WHAT YOU NEED TO DO:
Turn the part of the records that opens with the line containing "The width and" and runs through the end of the records into a Markdown table with the columns Number and Entry. Leave out blank lines and the pictures.

STORED ROWS:
= = = = =

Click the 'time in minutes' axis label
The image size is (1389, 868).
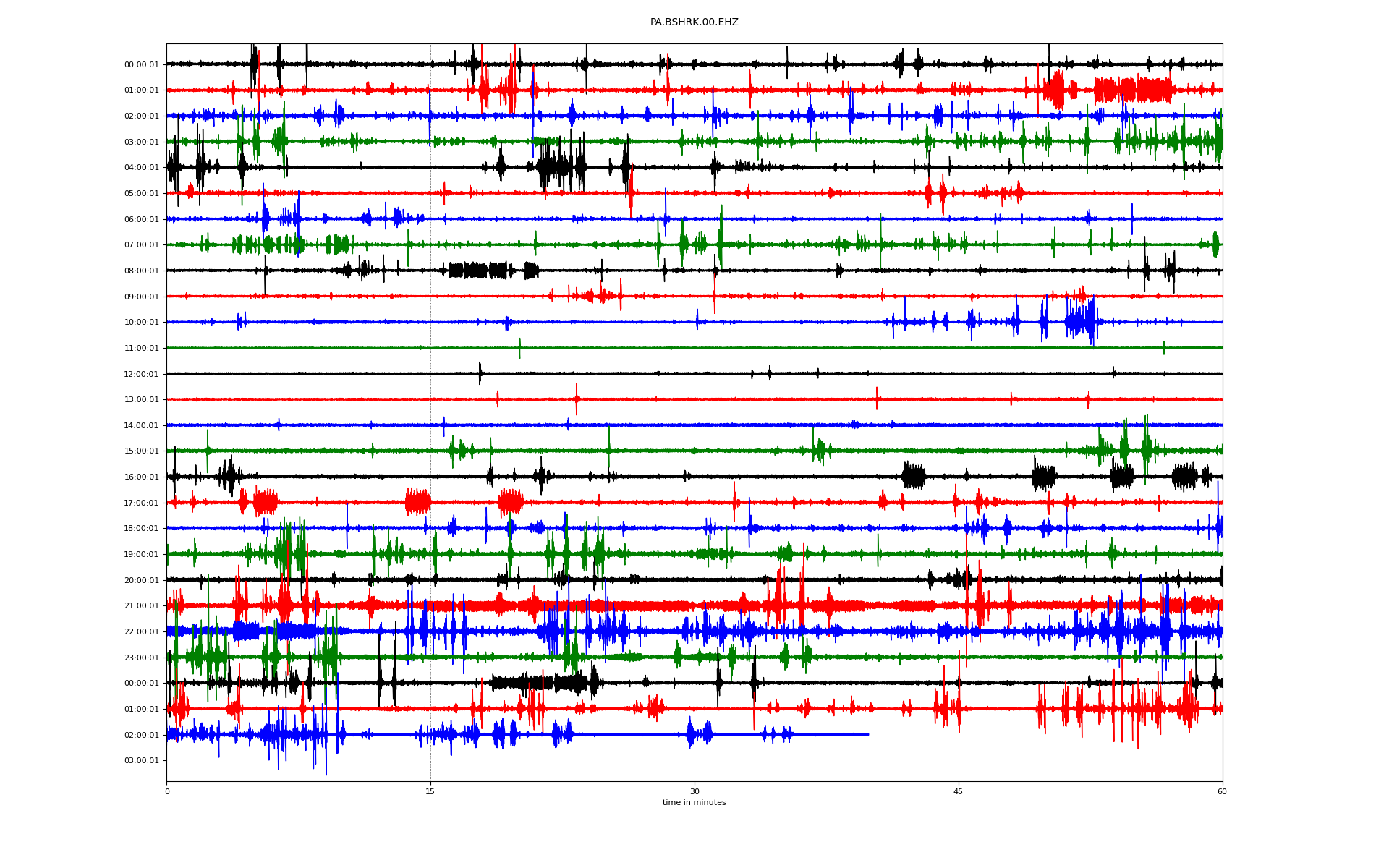pyautogui.click(x=694, y=803)
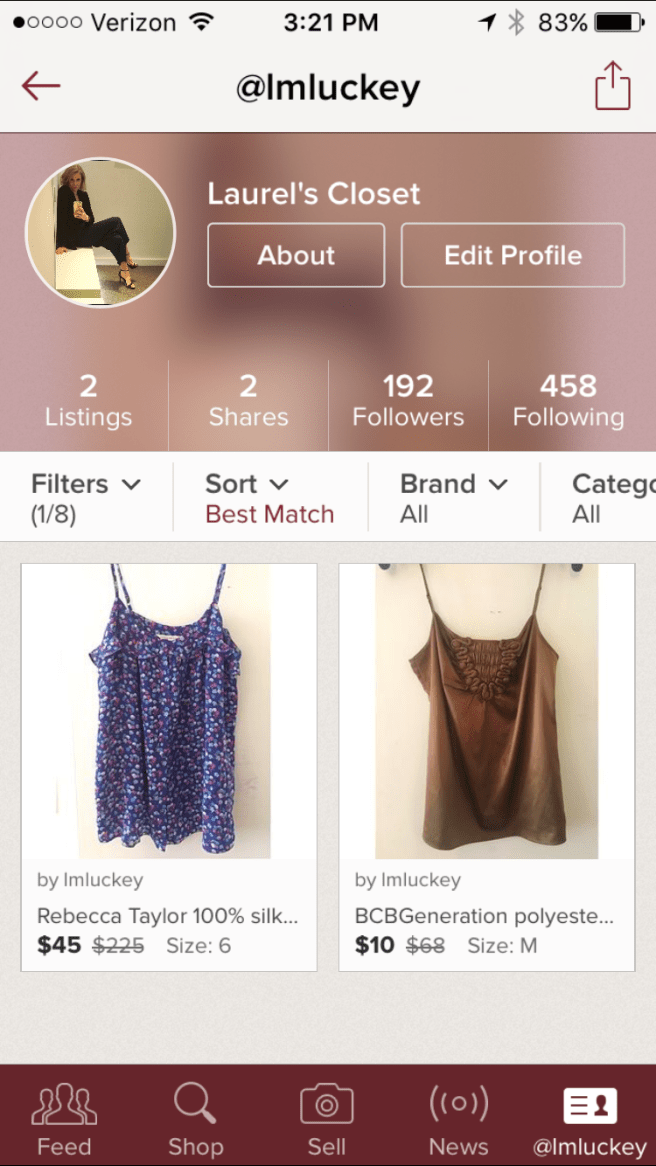The height and width of the screenshot is (1166, 656).
Task: Open the 2 Listings stat
Action: [88, 400]

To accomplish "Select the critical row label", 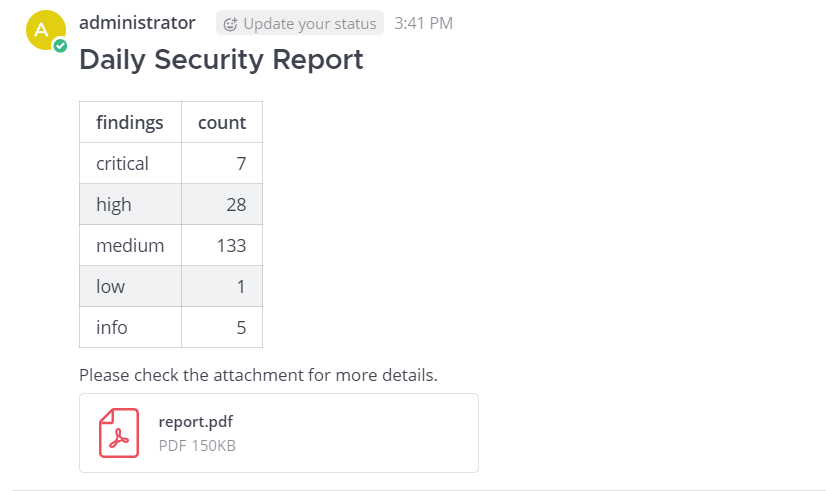I will (122, 163).
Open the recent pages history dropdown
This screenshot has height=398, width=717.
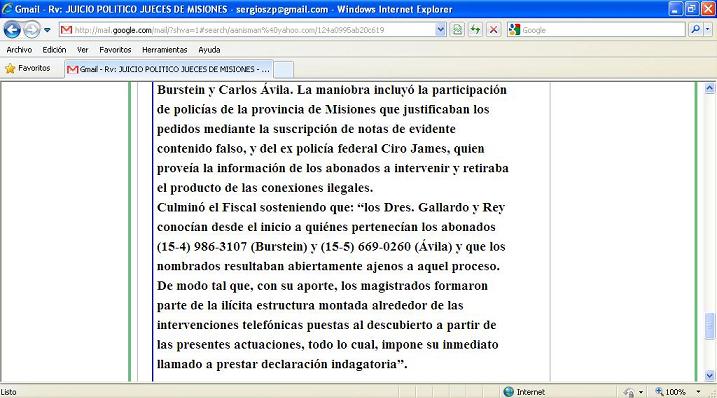[x=47, y=30]
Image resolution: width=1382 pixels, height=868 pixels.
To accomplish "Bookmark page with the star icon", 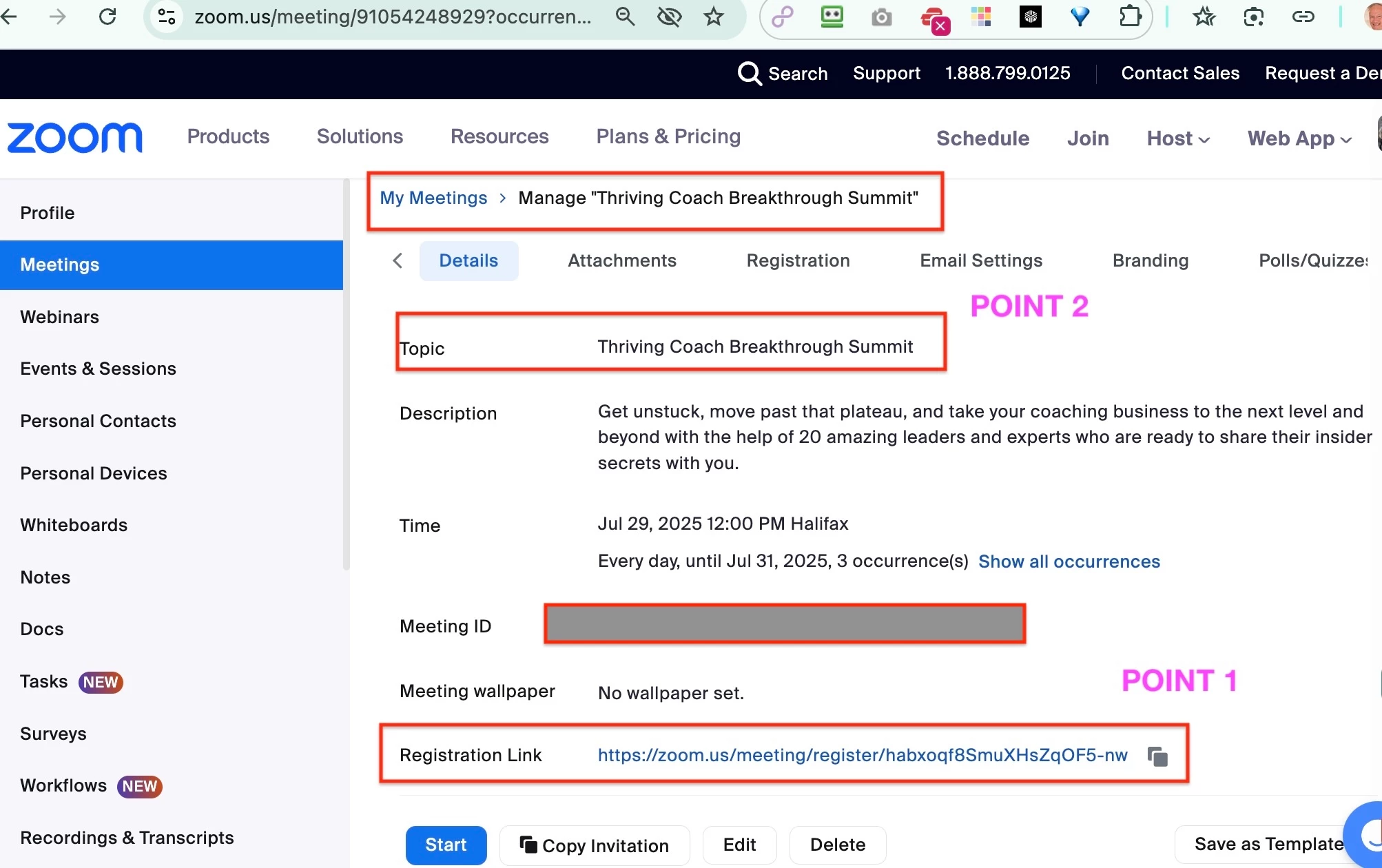I will tap(714, 17).
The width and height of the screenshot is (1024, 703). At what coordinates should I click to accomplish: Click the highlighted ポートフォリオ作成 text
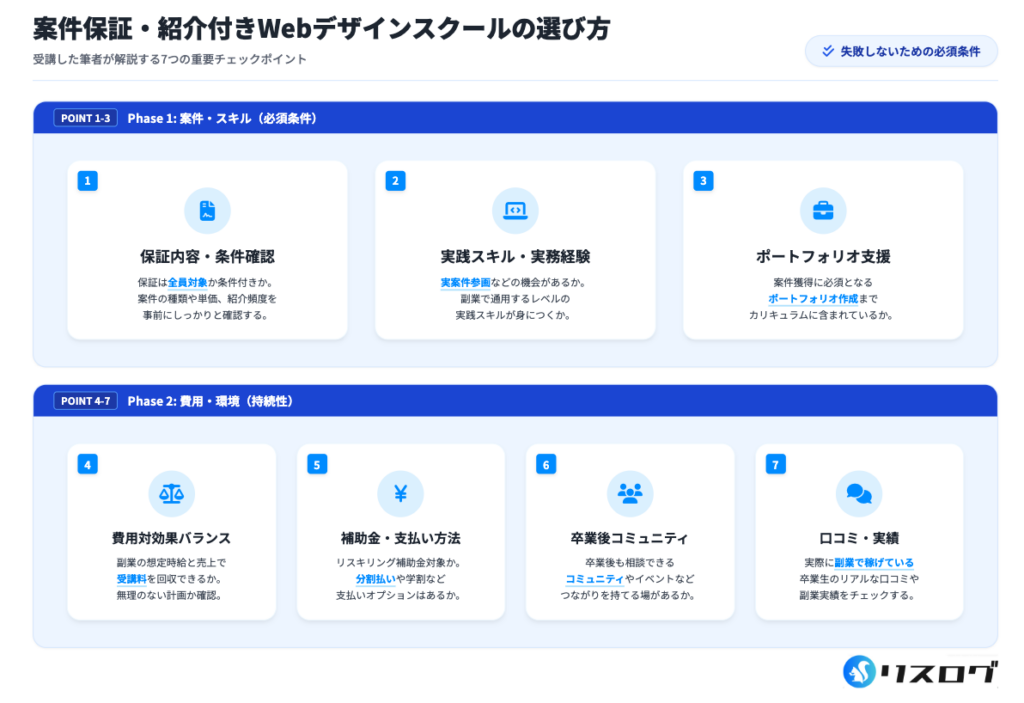[811, 298]
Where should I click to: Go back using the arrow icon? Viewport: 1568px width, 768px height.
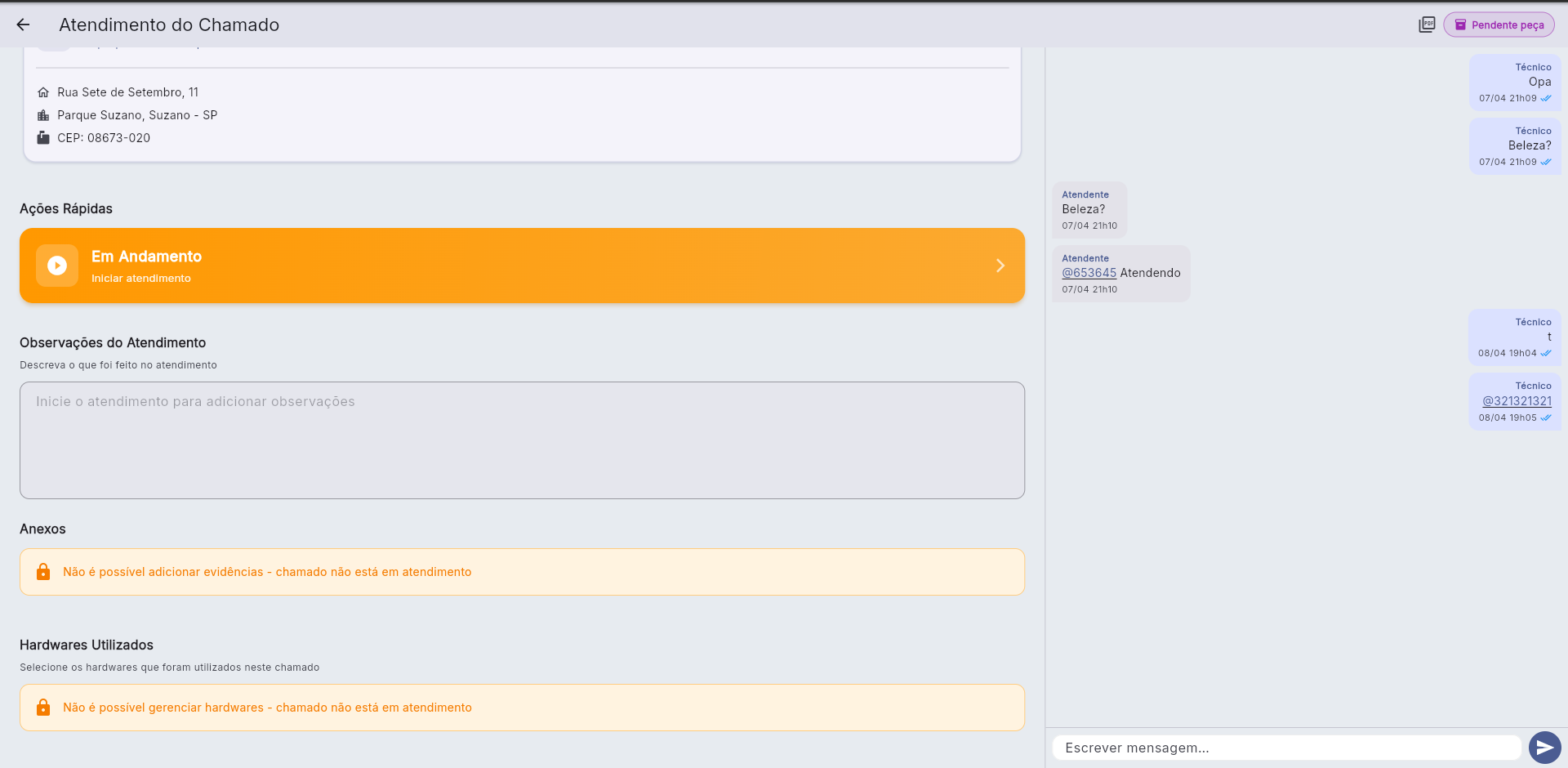click(23, 25)
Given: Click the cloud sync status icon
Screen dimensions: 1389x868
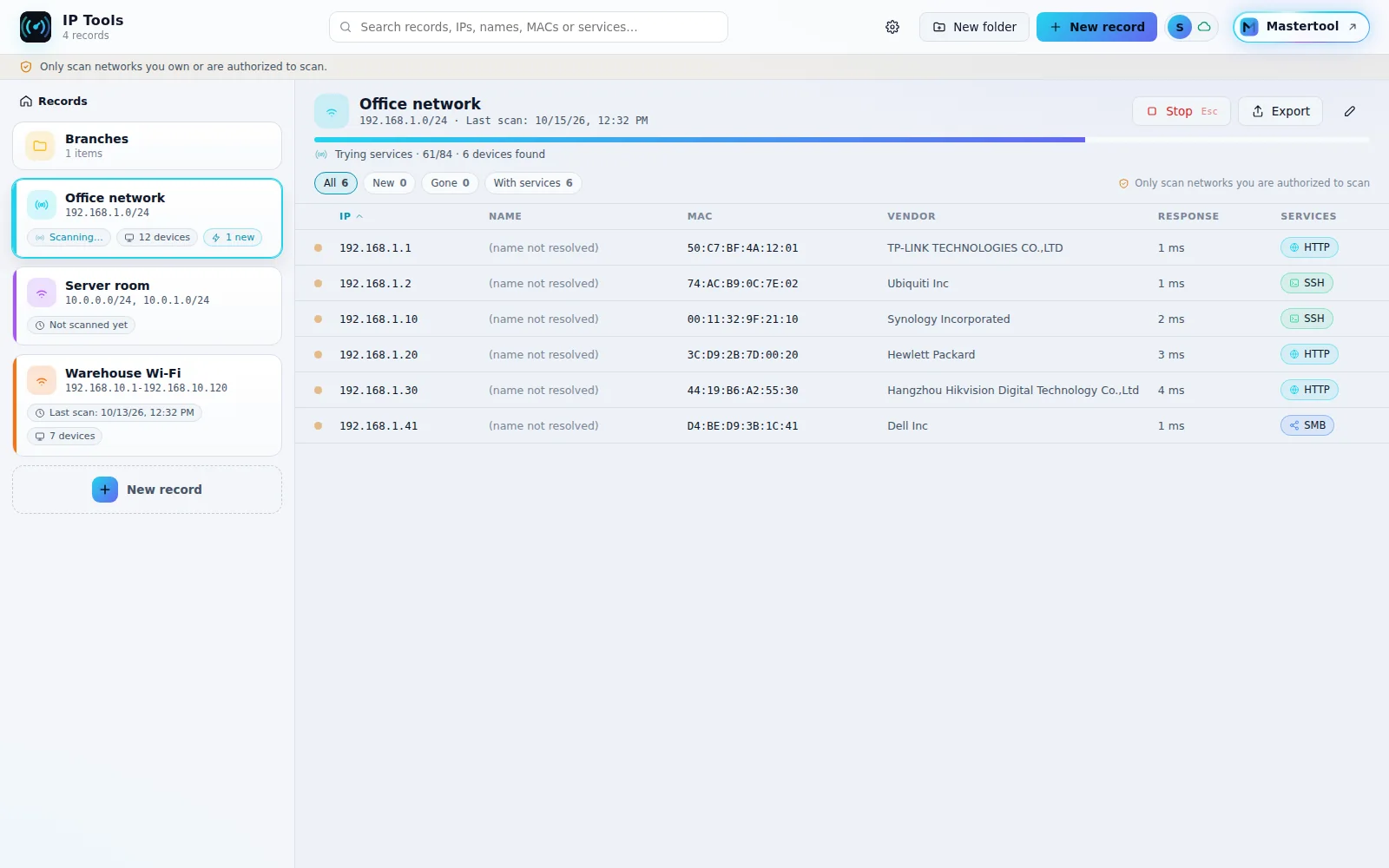Looking at the screenshot, I should click(x=1204, y=27).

= = = = =

EXPECTED ANSWER:
| Number | Entry |
|---|---|
| 1 | The width and height of the screenshot is (1024, 703). At what coordinates should I click to accomplish: Click the highlighted ポートフォリオ作成 text |
| 2 | [811, 298] |
| 3 | Where should I click to: Go back using the arrow icon? Viewport: 1568px width, 768px height. |
| 4 | click(23, 25) |
| 5 | Given: Click the cloud sync status icon |
| 6 | Screen dimensions: 1389x868 |
| 7 | Looking at the screenshot, I should click(x=1204, y=27). |